We have built an application on top of DPDK listening to certain streams of packets and reporting statistics on those. The application is working with a specific Ethernet port specified at the command-line. The application is multi-process aware, so you can start a primary and several secondaries, all listening to their own ports. This works perfectly fine on a X550T-based setup with up to 8 ports (driver is xgbe). However, when moving to an X772T-based setup (driver is i40e), the secondaries stopped receiving any packets. The primary works as usual, and sees all packets for its own port. The secondaries get "packets" that consists of 60 to 300 bytes, all zeroes, at a rate of one per second or so. I tried to run the same setup with multiple primaries separated by their file prefix, but the same issue happened (which process gets the packets changes though). I finally refactored the application to run separate threads in the same process instead, and that worked fine. All threads see all the packets they expect. I suspect that ixgbe and i40e differ in how they handle this, and that might cause the bug, but obviously, there might be other differences between hosts that might be causing this as well. Not being familiar with DPDK, I haven't searched any further, but I'll be happy to do so if somebody can give me a hint of where to start looking.
Please forgive me for kind of an obvious question, but did you blacklist/whitelist your hardware devices for each process?
I'm not sure how to answer that question in whilelisting/blacklisting terms. Each process works with a single different device index and a different lcore index. They do not overlap. Is there some additional explicit "masking" to do on top of that?
Generally, PCI devices cannot be used by different primary processes - if you're running multiple primaries, you have to whitelist devices to prevent them from being mapped into and used by multiple processes. That, however, should not apply to running secondary processes, so i guess we can rule that out as a cause :)
I see. So my trials with multiple primary processes might be invalid, however, the primary/secondary scheme should work. By PCI device, do you mean device or function? The X7xx setup is a 4 functions, single PCI device.
I mean function, of course. Yes, i would expect for the primary/secondary case to work.
What is the next step on this? Who owns the next action item? Guillaume, do you need anything else?

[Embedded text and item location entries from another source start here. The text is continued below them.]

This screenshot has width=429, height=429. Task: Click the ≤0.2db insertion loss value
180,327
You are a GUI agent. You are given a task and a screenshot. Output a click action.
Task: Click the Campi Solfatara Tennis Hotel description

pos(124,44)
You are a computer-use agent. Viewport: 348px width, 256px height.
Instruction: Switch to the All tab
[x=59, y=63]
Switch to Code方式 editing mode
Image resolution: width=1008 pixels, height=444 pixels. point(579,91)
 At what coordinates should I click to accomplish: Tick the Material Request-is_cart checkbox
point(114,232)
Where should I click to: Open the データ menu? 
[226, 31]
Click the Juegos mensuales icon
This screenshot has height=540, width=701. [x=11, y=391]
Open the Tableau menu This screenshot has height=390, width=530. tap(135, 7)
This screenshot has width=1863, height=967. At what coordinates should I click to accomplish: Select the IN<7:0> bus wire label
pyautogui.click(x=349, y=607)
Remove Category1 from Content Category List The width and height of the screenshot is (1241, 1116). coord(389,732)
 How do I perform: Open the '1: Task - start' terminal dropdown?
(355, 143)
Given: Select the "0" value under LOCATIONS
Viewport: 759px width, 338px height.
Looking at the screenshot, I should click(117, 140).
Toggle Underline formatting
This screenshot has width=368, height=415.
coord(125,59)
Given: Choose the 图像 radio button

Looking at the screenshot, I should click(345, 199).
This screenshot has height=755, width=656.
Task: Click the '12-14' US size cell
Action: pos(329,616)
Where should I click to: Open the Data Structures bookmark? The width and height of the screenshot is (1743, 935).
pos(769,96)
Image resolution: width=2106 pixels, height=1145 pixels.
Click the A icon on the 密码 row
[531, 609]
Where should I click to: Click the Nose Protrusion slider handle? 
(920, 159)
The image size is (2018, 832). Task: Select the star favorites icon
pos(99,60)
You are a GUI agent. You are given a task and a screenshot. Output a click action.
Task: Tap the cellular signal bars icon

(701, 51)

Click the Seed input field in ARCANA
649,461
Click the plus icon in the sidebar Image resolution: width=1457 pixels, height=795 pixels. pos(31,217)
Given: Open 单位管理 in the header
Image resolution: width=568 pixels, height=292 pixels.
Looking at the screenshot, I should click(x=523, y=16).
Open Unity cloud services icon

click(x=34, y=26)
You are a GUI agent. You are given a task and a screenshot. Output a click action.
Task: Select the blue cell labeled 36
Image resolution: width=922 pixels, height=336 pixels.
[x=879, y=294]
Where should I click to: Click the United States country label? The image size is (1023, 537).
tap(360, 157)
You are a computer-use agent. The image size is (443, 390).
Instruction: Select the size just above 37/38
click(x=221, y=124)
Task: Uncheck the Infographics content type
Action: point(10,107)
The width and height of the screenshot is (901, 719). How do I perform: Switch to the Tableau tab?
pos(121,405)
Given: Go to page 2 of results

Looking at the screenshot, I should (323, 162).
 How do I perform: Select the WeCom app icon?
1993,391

Hi, I'm working with Guillaume on the same project. While he's ooo I'm taking care of the work. I have further findings regarding this topic: > Running the multiprocess with --file-prefix, different core mask, dedicated memory and blacklisting the NICs used by previous processes seems to work fine. > Regarding primary/secondary approach here are my findings: Our current code implementation passes a unique set of NIC, port, ip, etc to each instance, therefore the primary dpdk instance configures only its own NIC. So the secondaries must do exactly the same for their NICs. However, this didn't seem to happen, so I moved the configuration for all NICs in the primary process and the secondaries didn't do this anymore, they just use the rings and mempool created by primary process. By configuration I mean the call to: rte_eth_dev_configure, rte_eth_tx_queue_setup, rte_eth_rx_queue_setup, rte_eth_dev_start. With this configuration I got it working. However, I couldn't find anywhere in the dpdk doc (apologize if missed it) stating that secondaries are not allowed to do full hw configuration, therefore the primary must do it for all secondaries. I did find though in dpdk docs that memory allocation must be done by primary only and secondaries must do a lookup. I did a further experiment on the configuration of NICs used by secondaries: I moved the call to rte_eth_dev_configure and rx/tx_queue_setup in the primary dpdk process and kept rte_eth_dev_start to be called later by secondary dpdk process (obviously with the same portid). However this failed. Now I cannot say if only the rte_eth_dev_start has a limitation on secondaries or all above configuration functions. So I have 2 final comments here: 1. If I'm right with my statements above, please add in the dpdk doc clearly that primary should do the NIC configuration for all instances (rte_eth_dev_configure, rte_eth_rx_queue_setup, rte_eth_dev_start, etc, etc), or point me to the doc where this is written if already existing. Also, a kind of error being returned to secondaries when trying to execute those functions would have been useful as it would tell clearly to the user app that the implementation is wrong. 2. Why was the old implementation working on xgbe driver? Does it keep somehow some hw configuration enough to work fine? Bottom line, we have now the setup working, however, I'm looking forward to receiving your feedback about my analysis above. Thanks & Regards, Mihai.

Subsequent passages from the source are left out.